▶ **GIVEN RECORDS**:
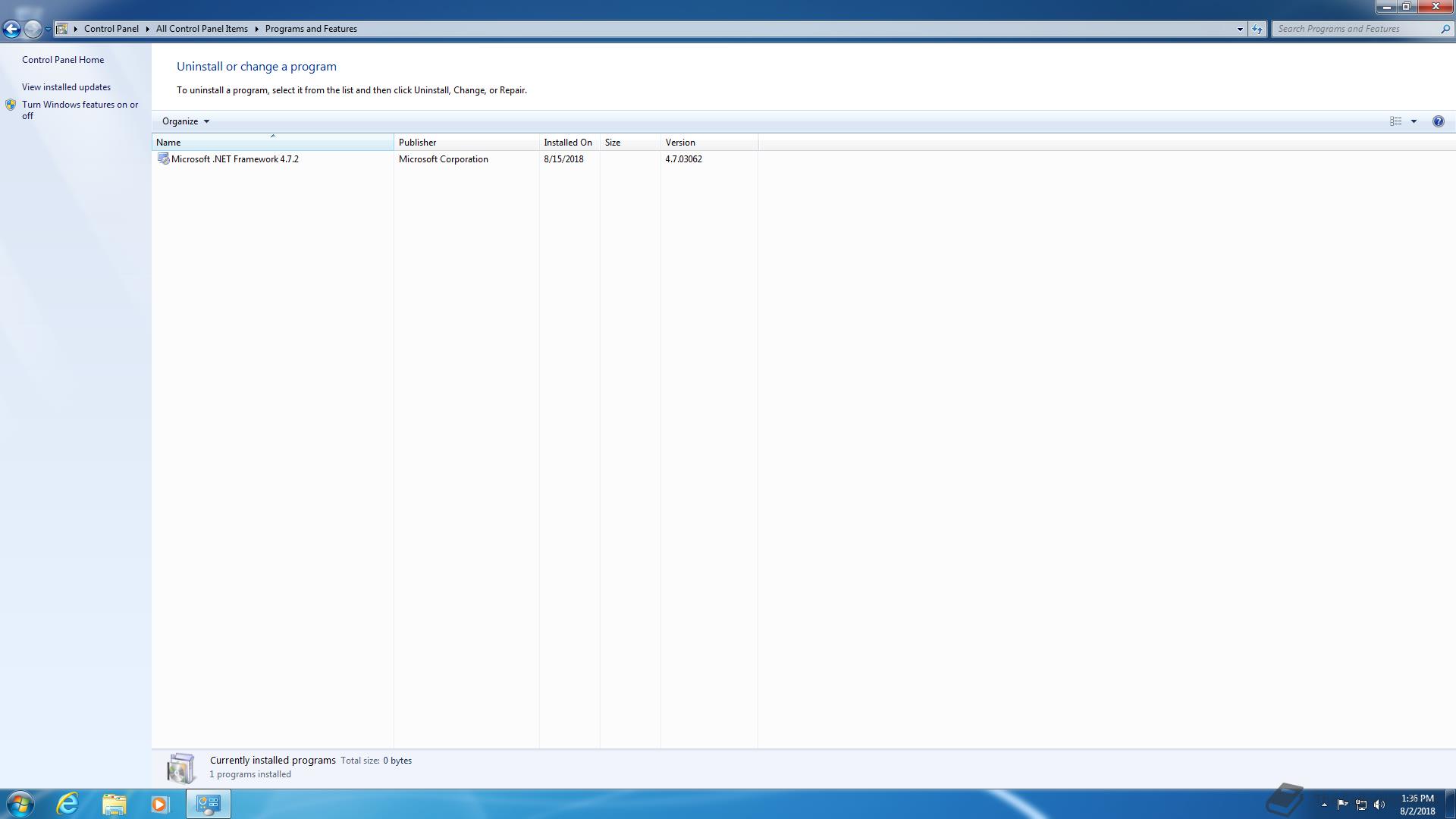Click the change view icon
This screenshot has height=819, width=1456.
(1395, 121)
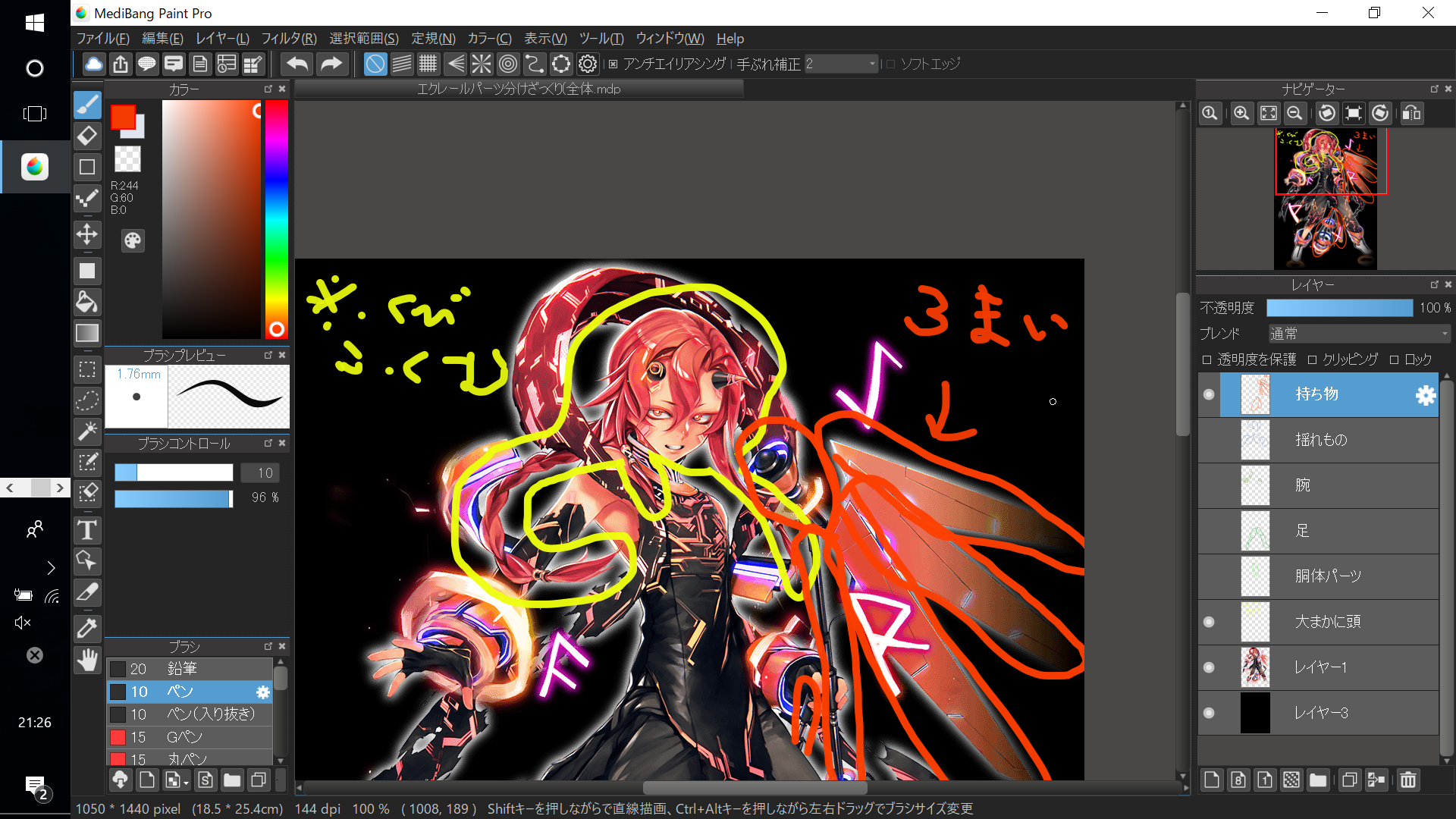1456x819 pixels.
Task: Toggle the アンチエイリアシング checkbox
Action: click(x=613, y=64)
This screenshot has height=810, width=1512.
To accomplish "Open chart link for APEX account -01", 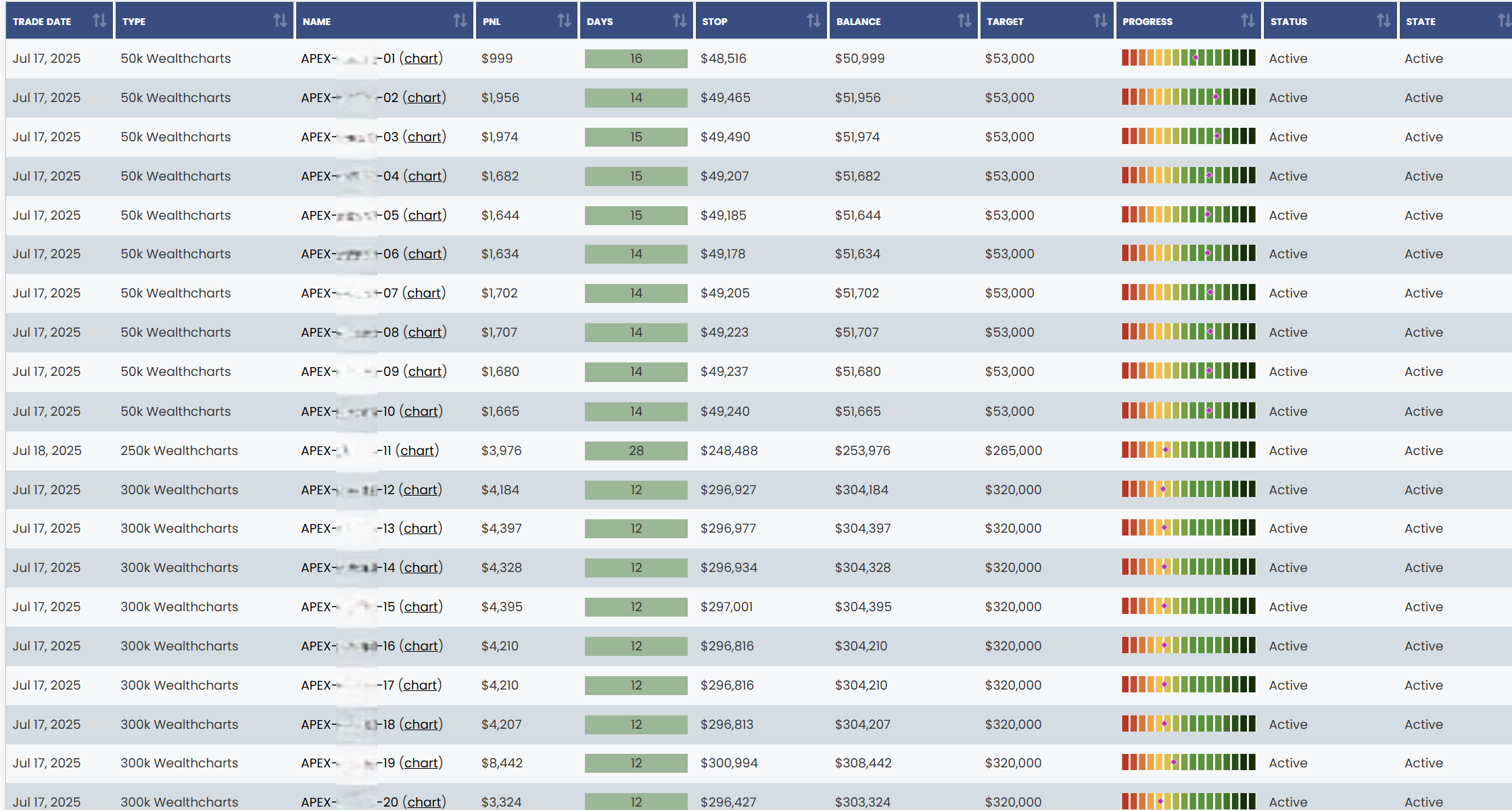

▶ **WHAT THE TASK REQUIRES**:
Keep the pictures out of your answer, which should be the lines from the one with "This screenshot has height=810, width=1512." through the final line of the data, copied exactly.

▶ **REPLY**:
This screenshot has height=810, width=1512.
To accomplish "Open chart link for APEX account -01", 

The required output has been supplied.